Pontiacman2 Pontiacman2
Moderator | Posts: 8956 | Joined: 09/08
Posted: 01/25/13
03:45 PM

Pepsi send me a pm with the name of this assembler please.  
Pontiacman2
Pontiacman2

Professional Hi-performance engine builder

tuffnuff tuffnuff
Moderator | Posts: 7827 | Joined: 12/09
Posted: 01/25/13
04:27 PM

+1
I'm curious too.

Smile  
When The Flag Drops.,.

tuffnuff

The Bull ***t Stops.,.
tuffnuff

P. Engineer, Engine Builder

pepsi1 pepsi1
Guru | Posts: 1718 | Joined: 09/11
Posted: 01/26/13
12:16 AM

I apologize for the suspense guys. But the problem was 2 fold.
1.I'm still having a problem signing on.
2. I think I made that thread too long. When I posted it,it said it was a duplicate and dumped it on me.
3.I will shorten the post.

It was similar to a Post Tuff let me put on when I first Joined about picking a machine shop.

### Data section
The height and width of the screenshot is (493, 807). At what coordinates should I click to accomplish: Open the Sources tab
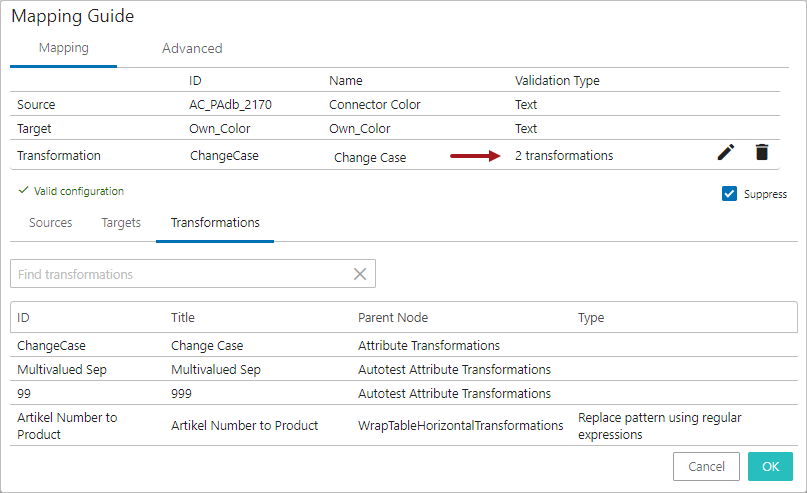pyautogui.click(x=51, y=223)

### Exercise details
Reproduce the forum thread word for word, from "pepsi1 pepsi1" down to "a machine shop.". Nothing in the lines above is needed.

### Full solution
pepsi1 pepsi1
Guru | Posts: 1718 | Joined: 09/11
Posted: 01/26/13
12:16 AM

I apologize for the suspense guys. But the problem was 2 fold.
1.I'm still having a problem signing on.
2. I think I made that thread too long. When I posted it,it said it was a duplicate and dumped it on me.
3.I will shorten the post.

It was similar to a Post Tuff let me put on when I first Joined about picking a machine shop.